Render the material as a Markdown table with the columns Row and Line, one numbered row per line and blank lines left out. Start at the line that contains "coordinates (526, 382)." and stop after the line that contains "center [1911, 46].".

** Supplied records follows **

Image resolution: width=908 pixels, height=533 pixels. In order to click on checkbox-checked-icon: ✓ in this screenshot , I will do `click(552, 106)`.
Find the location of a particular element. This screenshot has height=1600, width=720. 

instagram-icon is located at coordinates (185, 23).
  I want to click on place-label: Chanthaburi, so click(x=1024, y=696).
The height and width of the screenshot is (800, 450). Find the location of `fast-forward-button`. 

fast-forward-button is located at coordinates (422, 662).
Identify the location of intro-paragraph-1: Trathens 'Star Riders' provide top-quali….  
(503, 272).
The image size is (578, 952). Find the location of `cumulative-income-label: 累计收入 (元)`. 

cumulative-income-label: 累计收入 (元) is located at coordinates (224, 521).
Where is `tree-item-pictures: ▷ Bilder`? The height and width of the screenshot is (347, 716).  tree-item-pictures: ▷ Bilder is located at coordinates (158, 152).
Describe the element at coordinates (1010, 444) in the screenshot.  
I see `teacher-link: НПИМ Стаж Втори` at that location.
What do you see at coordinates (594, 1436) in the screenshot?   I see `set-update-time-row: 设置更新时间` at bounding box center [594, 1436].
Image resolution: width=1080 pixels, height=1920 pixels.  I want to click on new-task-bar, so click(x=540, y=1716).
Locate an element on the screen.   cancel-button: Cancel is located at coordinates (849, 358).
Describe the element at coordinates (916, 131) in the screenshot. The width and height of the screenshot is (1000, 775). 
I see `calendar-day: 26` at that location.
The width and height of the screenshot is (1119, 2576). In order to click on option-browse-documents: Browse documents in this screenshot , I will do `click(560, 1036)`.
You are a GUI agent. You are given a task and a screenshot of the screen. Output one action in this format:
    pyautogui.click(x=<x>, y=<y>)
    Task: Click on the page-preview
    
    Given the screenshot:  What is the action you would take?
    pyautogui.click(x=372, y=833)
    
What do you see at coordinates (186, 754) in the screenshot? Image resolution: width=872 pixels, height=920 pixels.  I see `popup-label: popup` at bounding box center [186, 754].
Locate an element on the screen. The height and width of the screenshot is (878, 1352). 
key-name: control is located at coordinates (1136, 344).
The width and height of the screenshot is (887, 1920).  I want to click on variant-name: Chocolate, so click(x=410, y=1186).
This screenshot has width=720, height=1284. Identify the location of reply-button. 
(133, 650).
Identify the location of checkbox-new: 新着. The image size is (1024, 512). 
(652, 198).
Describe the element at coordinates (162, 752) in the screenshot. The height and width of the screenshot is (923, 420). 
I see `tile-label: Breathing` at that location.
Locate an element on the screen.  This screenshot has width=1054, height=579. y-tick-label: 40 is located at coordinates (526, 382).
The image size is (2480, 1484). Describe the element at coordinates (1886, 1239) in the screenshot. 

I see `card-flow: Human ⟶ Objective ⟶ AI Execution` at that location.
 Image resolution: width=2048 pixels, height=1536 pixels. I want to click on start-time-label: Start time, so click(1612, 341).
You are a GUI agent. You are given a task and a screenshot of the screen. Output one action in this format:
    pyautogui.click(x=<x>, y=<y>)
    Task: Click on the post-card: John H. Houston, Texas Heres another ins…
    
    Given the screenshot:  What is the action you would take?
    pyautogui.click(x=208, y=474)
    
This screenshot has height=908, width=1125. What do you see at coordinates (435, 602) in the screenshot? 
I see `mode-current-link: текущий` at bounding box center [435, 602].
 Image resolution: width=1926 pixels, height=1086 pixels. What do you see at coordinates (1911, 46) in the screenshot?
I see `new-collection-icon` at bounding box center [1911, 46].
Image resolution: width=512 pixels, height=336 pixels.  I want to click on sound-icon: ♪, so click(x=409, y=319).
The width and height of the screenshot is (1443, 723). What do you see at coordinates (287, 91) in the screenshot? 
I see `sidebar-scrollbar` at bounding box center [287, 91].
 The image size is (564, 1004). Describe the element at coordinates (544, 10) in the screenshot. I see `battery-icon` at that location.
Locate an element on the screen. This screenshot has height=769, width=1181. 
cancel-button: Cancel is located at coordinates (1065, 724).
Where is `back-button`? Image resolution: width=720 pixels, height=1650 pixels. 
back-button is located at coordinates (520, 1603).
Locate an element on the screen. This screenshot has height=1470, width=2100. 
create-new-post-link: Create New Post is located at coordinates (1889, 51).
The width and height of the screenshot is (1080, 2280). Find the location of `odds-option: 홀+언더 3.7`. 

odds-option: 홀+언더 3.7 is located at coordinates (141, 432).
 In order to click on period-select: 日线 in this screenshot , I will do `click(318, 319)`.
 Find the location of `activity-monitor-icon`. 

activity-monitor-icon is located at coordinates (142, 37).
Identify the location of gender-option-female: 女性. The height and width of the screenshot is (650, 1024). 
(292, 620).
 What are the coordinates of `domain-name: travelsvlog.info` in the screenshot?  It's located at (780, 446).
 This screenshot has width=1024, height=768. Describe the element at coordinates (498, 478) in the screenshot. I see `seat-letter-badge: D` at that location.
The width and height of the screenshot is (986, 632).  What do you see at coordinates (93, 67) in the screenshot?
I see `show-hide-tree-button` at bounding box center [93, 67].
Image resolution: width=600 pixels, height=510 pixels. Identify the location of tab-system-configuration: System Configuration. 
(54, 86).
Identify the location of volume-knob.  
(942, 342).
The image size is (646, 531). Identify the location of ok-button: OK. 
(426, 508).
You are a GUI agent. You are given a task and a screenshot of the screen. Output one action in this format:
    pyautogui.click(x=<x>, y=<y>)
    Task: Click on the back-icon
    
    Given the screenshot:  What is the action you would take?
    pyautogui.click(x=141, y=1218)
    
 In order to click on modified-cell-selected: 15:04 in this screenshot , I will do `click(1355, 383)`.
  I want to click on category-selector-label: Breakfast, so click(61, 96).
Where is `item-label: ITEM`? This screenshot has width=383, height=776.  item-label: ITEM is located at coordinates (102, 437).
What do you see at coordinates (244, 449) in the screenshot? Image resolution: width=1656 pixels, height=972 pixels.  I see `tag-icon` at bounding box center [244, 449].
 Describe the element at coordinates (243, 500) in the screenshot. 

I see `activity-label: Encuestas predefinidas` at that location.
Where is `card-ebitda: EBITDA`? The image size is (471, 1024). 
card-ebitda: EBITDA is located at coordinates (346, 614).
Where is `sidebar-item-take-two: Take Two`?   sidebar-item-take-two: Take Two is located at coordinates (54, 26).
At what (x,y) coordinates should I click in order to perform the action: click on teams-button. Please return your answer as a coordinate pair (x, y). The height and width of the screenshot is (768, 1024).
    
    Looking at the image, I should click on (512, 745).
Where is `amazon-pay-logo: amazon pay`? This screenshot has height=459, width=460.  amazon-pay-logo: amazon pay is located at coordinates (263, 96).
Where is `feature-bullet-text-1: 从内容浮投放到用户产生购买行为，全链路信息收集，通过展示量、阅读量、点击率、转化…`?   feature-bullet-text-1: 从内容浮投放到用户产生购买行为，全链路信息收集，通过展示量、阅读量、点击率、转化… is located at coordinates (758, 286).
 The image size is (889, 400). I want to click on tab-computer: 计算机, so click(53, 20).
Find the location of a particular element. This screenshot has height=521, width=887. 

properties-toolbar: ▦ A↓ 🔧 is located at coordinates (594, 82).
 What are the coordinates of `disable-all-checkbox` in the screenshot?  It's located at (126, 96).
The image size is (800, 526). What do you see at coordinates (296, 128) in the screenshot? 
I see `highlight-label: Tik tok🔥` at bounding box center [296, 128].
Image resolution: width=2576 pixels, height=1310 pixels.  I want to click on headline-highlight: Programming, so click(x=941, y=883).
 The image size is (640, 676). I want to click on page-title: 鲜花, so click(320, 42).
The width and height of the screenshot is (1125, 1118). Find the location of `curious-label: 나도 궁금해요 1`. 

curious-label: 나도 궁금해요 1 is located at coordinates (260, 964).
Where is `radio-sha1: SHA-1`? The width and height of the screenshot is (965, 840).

** End of Supplied records **

Result of this task:
| Row | Line |
|---|---|
| 1 | Locate an element on the screen.  This screenshot has width=1054, height=579. y-tick-label: 40 is located at coordinates (526, 382). |
| 2 | The image size is (2480, 1484). Describe the element at coordinates (1886, 1239) in the screenshot.  |
| 3 | I see `card-flow: Human ⟶ Objective ⟶ AI Execution` at that location. |
| 4 |  Image resolution: width=2048 pixels, height=1536 pixels. I want to click on start-time-label: Start time, so click(1612, 341). |
| 5 | You are a GUI agent. You are given a task and a screenshot of the screen. Output one action in this format: |
| 6 |     pyautogui.click(x=<x>, y=<y>) |
| 7 |     Task: Click on the post-card: John H. Houston, Texas Heres another ins… |
| 8 |     Given the screenshot:  What is the action you would take? |
| 9 |     pyautogui.click(x=208, y=474) |
| 10 | This screenshot has height=908, width=1125. What do you see at coordinates (435, 602) in the screenshot?  |
| 11 | I see `mode-current-link: текущий` at bounding box center [435, 602]. |
| 12 |  Image resolution: width=1926 pixels, height=1086 pixels. What do you see at coordinates (1911, 46) in the screenshot? |
| 13 | I see `new-collection-icon` at bounding box center [1911, 46]. |